You can see the eye of different judges by following and comparing winning images from different competitions. Two of the largest and most coveted competitions in the Nature community are the Shell Wildlife Photographer of the Year and Nature’s Best Magazine.
The first year I was aware of the Shell competition I was shocked that an almost unidentifiable image would win such a prestigious competition. It was an image of a Walrus feeding in the muddy bottom of the ocean, the swirls of dirt he was kicking up almost obscured him completely and one could barely make out the eye and whiskers. This past year the overall winner was a relatively close up of an elephant bathing in muddy water, the splash frozen in time, water droplets flung far and wide, the image cuts straight through the elephants eye.
I have strived to capture nature as I see it, as it is… get that eye sharp, show depth in the fur or feathers, show the environment and focus on what is special about the animal, unique to it alone such as a bobcat’s ear tufts or a wolves golden yellow eyes. All of that fits Nature’s Best. Browsing their winners year after year I see clean backgrounds, striking color and sharp detailed images.

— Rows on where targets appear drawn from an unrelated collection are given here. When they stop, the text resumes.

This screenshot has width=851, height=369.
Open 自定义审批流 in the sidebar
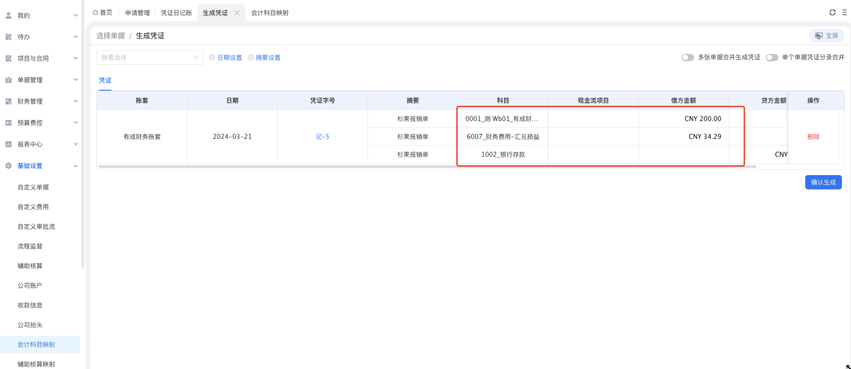coord(36,226)
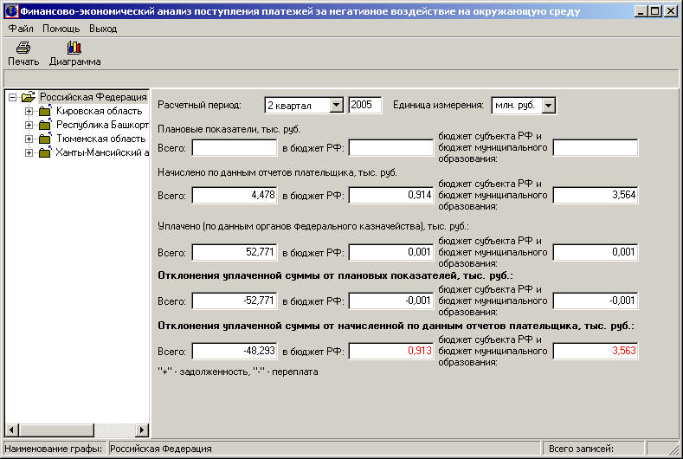The image size is (683, 459).
Task: Collapse the Российская Федерация tree node
Action: point(13,97)
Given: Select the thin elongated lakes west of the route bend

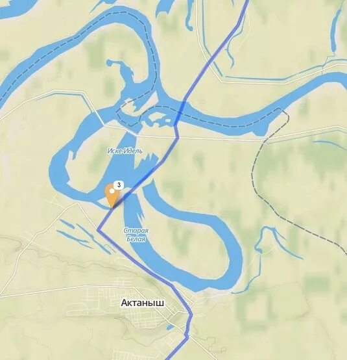Looking at the screenshot, I should pyautogui.click(x=85, y=237).
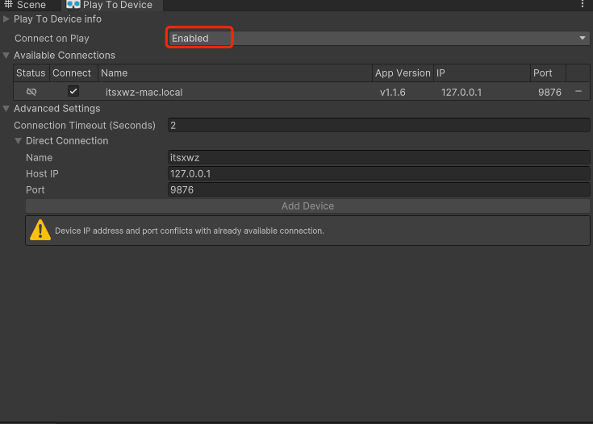The width and height of the screenshot is (593, 424).
Task: Click the Play To Device tab icon
Action: (x=73, y=5)
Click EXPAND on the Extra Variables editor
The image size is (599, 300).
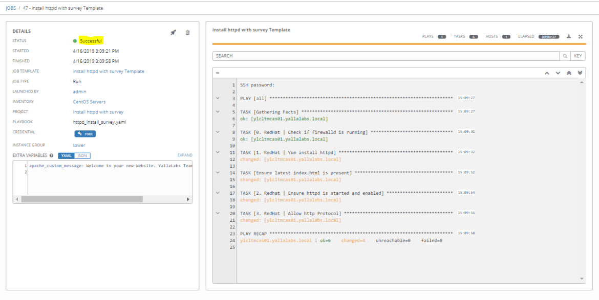pyautogui.click(x=186, y=155)
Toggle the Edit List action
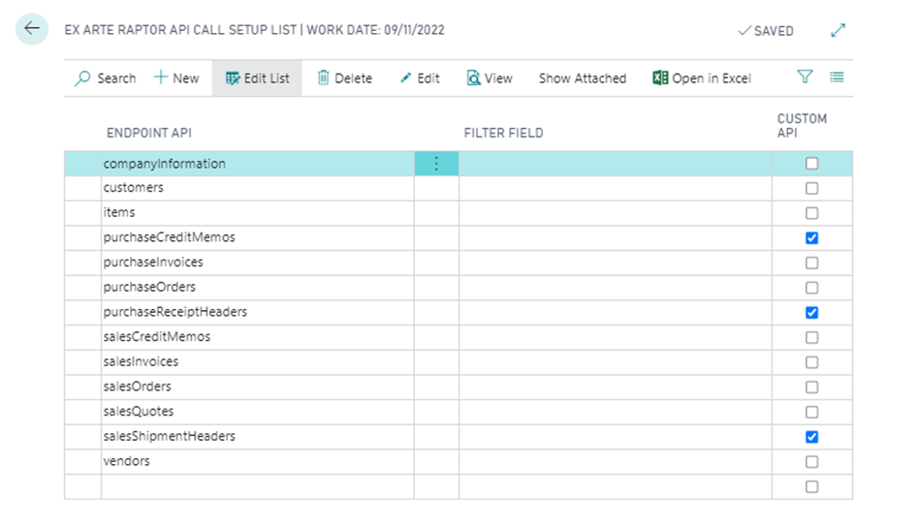The width and height of the screenshot is (916, 527). coord(258,78)
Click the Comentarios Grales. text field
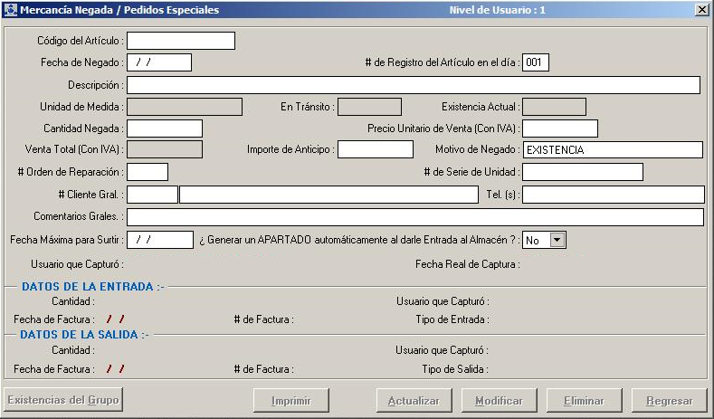Viewport: 714px width, 419px height. 414,217
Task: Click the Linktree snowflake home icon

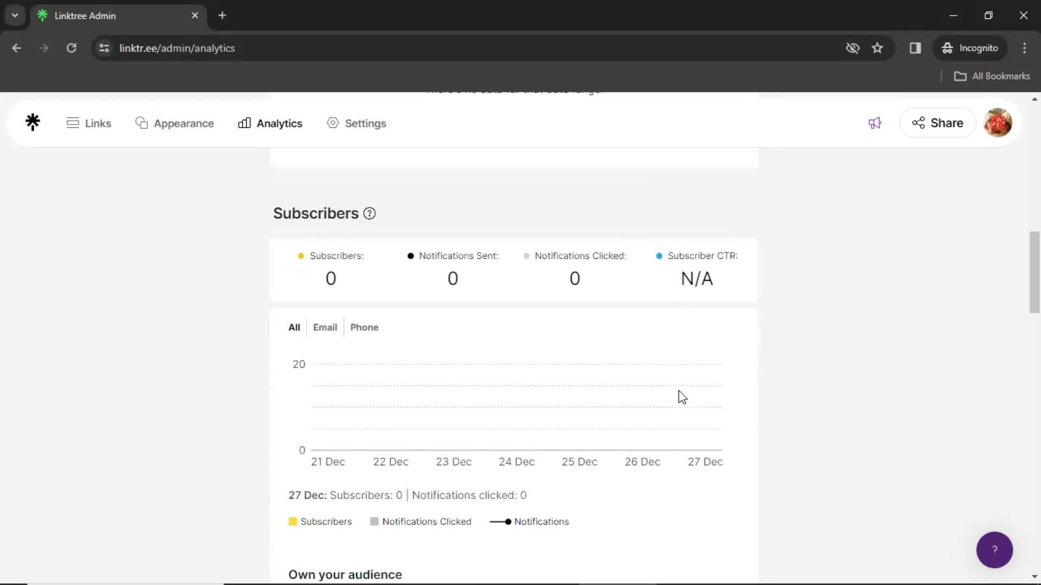Action: click(33, 123)
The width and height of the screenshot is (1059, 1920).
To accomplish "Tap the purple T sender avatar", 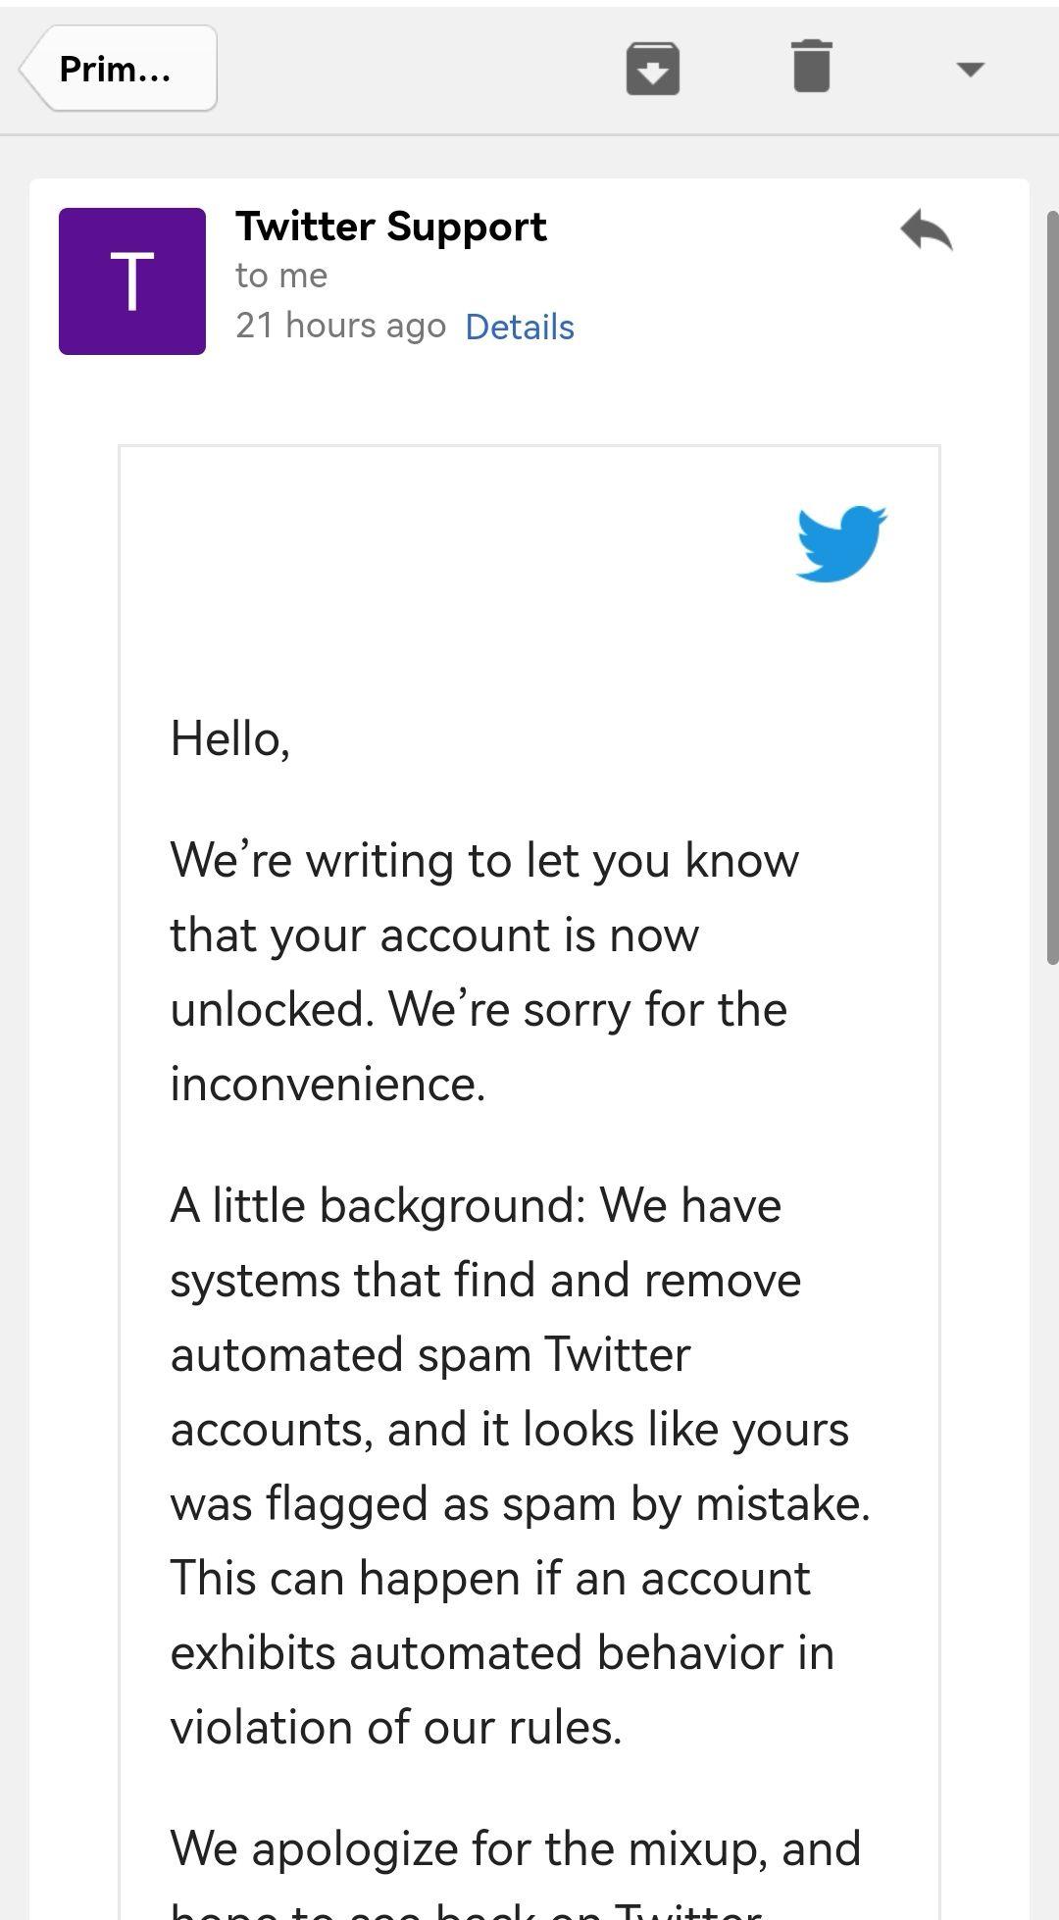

Which do I prefer? When I started shooting I was strictly Nature’s Best. I wanted perfection. As I have grown and developed my work I am finding more and more that I enjoy the not so perfect images that tell so much of their story through texture rather than in your face perfection. The beauty of art is that you can change your style, you can grow and learn and come to appreciate things you didn’t in the past. Who knows what the future will bring, I know that each competition drives me and inspires me to try new techniques, to improve upon what I know and to seek out new creatures and environments. Even if I don’t win anything, it is fun to try and maybe this year I’ll make that elusive connection with a judge.